By David Spereall, local democracy reporter
There is rising “complacency” among the general public about vaccines, a senior Leeds health official has warned.
Victoria Eaton, the city’s director of public health, said take-up rates of the Covid booster and winter flu jab among vulnerable younger people weren’t as high “as we’d hoped”.
Frontline health and social care workers, pregnant women and people with certain medical conditions are entitled to another Covid jab this winter, as are those aged 50 and over.
Speaking at a council meeting on Monday, Ms Eaton also predicted a new wave of Covid infections would hit Leeds after Christmas.
The numbers of people currently in intensive care with the virus are very low, although local hospitals are treating very high numbers of flu patients.
Asked for a vaccine update at a meeting about climate change, Ms Eaton told councillors: “What seems to be happening with both Covid and flu vaccinations is that, both nationally and in Leeds, we are seeing really good take-up among those people who are most at risk of both Covid and flu.
“So in care home residents and older people over the age of 65, we have very high levels of vaccination. It’s around about 81 or 82 per cent in those groups.
“What we are facing is a drop off among some of the younger groups who are at risk, but who aren’t taking up the vaccine as much as we’d hoped.”
Ms Eaton said take-up rates for the jabs were around 40 per cent among eligible under-65s and around 21 per cent for pregnant women specifically.
She added: “There’s a lot of work to be done on advising and supporting people that there’s a need to come forward and that it’s something they’d benefit from.
“In those older groups we’re doing really well. But there’s an element of vaccine complacency that’s come in this year.”
Ms Eaton told councillors that Covid “is still very much with us”, but said an estimated two per cent of the local population is likely to be infected, in line with national trends.

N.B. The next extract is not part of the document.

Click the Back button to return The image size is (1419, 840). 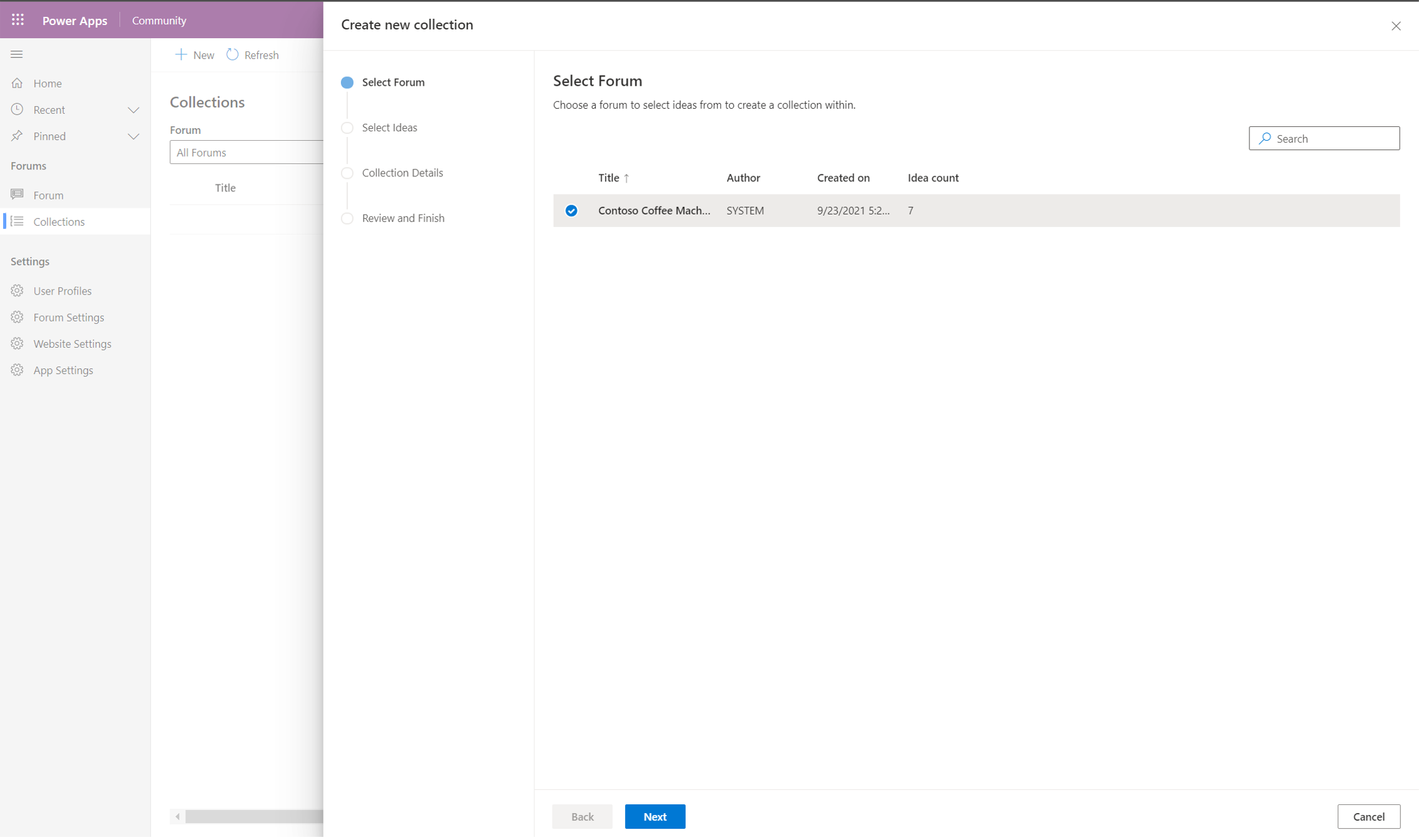[582, 816]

She added: “With the current modelling, we’re expecting to see a wave of Covid. The latest thinking is that’s likely to be after Christmas rather than before Christmas, but there will be another wave.
“Obviously we know hospitals are still under an incredible amount of pressure and at the moment we’ve got a very, very high number of acute respiratory infections, including flu, in the system.
“Thankfully the Covid wave hasn’t coincided with this flu wave, which is the good news.
“But it’s still going to come, so there will be a prolonged period of pressure (on the health service).”